Part 1 outlined the three most common questions around Orphan Drug Designations
Part 2 discussed the PIP
Part 3 will discuss the Breakthrough Therapy Designation (and everything that comes with it)
If you want one of your questions to be answered in this series, send me a message with your question or POST it below and I'll answer!
Question #1 – What are the disadvantages, if any, of filing for Orphan Drug Designation?
There are really no true disadvantages in filing for orphan designation.
Considerations:
When you do receive a designation in the US or EU, this information will be made public by the Agency.
In Europe:
- The EMA will make public the active ingredient.
- Sponsors have plenty of opportunities to withdrawal an application before the opinion is made public.
This may be seen as a disadvantage to Sponsors.
Question #2 - When is the right time to apply for an ODD?
You CAN apply at the nonclinical stage, and with the right data.
Considerations:
The “right” time to apply depends on your program stage and development strategy. Often times your “exit strategy” should also be considered.
What stage is your program?
Why do you want an Orphan Designation?
Is one of your most pressing needs to identify a partner, or to fundraise? Or to obtain clinical proof-of-concept?
Is there a milestone tied to capital?
Also consider the incentives linked to this program. The first tangible incentive tied to an ODD in the US starts at human trials (i.e. the tax incentive). In Europe, the first incentive applied is the reduced/waived fees associated with Scientific Advice and Protocol Assistance.
Taking these points into consideration should help you identify the right time for your specific program.
Question #3 – Should we be applying for orphan designation in the EU at the same time as the US?
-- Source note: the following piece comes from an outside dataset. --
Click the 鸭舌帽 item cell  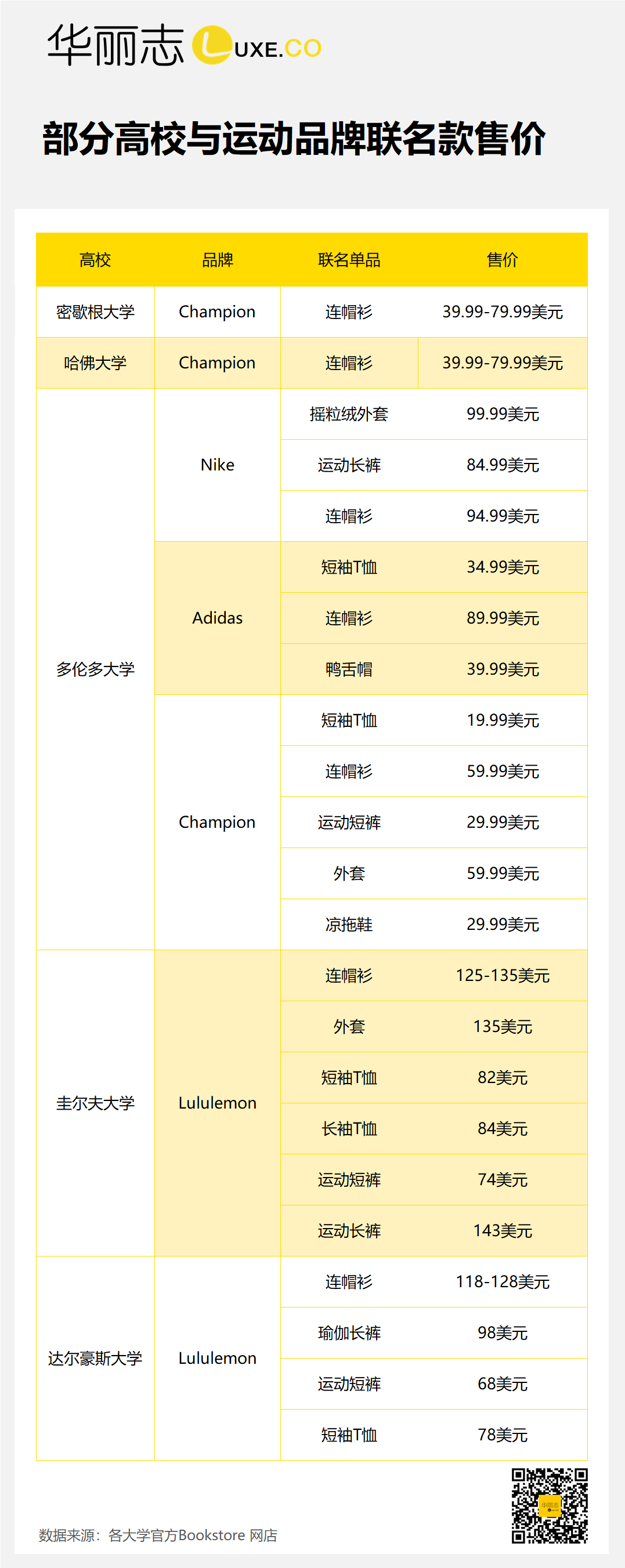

Not necessarily. While this is an efficient use of time, the timing for each should be more of a strategic consideration and should be in line with your program development goals.
Considerations:
Rare disease drug development should and often does transpire on a global level. Take into consideration where you plan to initiate your clinical developments and which agency to you wish to engage first. If the answer is both, then you may consider applying at the same time or successively.
Summary
A successful regulatory affairs program requires carefully calculated and creative solutions to global regulations. There are some regulations you cannot get around. And there are some regulations that you don’t want to miss out on. Every package is unique and for this, I encourage you to consider some of these points and questions, as the beginning of your regulatory road map.